Remdesivir Risk Versus Benefits Assessment
Drug Trials & Reports
Several reports undertaken into the adverse events of remdesivir conclude remdesivir causes a long list of adverse effects, the most critical being a 53% mortality rate. Remdesivir also causes kidney and liver injury.
In contrast, following a drug trial in February 2020, the only reported benefit remdesivir offered was a possible reduction in hospitalisation by 4 days. That report stated deaths occurred from remdesivir during the drug trial, however the mortality statistics were ignored, and mortality information kept from the world.

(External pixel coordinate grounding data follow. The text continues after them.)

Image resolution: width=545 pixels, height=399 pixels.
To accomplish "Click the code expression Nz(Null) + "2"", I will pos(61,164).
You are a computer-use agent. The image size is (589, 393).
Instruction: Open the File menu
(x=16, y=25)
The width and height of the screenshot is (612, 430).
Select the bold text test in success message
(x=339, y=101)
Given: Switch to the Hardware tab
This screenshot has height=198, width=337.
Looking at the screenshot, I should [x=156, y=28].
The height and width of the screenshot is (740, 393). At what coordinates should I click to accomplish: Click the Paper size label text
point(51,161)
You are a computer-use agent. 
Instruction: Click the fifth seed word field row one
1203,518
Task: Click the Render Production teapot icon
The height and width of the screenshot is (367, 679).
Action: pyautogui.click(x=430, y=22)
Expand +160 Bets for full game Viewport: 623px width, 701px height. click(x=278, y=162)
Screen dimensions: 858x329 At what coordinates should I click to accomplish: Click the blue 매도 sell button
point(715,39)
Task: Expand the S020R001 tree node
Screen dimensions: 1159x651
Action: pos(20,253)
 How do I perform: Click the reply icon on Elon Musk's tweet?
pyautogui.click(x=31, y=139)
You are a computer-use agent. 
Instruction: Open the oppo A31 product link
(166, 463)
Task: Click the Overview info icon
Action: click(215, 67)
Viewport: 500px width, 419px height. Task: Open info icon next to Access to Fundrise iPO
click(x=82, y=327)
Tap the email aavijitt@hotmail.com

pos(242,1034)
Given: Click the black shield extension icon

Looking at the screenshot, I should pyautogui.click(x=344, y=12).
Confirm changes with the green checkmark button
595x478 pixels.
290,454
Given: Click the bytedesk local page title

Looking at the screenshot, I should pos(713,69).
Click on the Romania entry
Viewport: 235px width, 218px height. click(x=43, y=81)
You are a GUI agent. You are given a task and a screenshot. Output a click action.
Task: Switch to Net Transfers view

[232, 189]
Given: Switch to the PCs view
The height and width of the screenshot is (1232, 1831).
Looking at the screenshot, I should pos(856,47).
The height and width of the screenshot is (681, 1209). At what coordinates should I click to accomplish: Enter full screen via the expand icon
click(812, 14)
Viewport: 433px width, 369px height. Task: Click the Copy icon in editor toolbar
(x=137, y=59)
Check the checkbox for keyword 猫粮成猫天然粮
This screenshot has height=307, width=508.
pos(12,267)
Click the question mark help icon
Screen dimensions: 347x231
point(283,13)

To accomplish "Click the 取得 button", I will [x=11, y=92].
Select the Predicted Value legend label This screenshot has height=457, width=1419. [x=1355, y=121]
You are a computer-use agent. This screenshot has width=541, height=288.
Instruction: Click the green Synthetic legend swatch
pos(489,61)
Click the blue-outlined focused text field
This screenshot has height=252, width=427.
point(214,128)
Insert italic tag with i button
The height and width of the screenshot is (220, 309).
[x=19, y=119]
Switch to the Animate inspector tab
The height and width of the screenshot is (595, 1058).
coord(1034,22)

In consideration of risk versus benefit, it is incomprehensible any doctor would elect to inject a toxic poison that leads to 53% death, and/or kidney and liver injury where the only benefit may be a reduction of 4 days in hospital.
A poison is a substance that can cause death or injury. Remdesivir causes injury and death. Remdesivir is a poison.
Frank died with almost all of the published adverse effects of remdesivir, including death, multi organ failure, kidney failure, acute kidney injury, deep vein thrombosis, bruising and swelling to his face, body, lips and eyes.
Benefits of Remdesivir
BENEFIT: 4 days less in hospital
Following a drug trial for covid in February 2020, the only reported benefit of remdesivir is that it may reduce hospitalisation from 15 days to 11 days.
Mortality that resulted in the drug trail was ignored. As such, an entirely false representation of remdesivir was issued to the world.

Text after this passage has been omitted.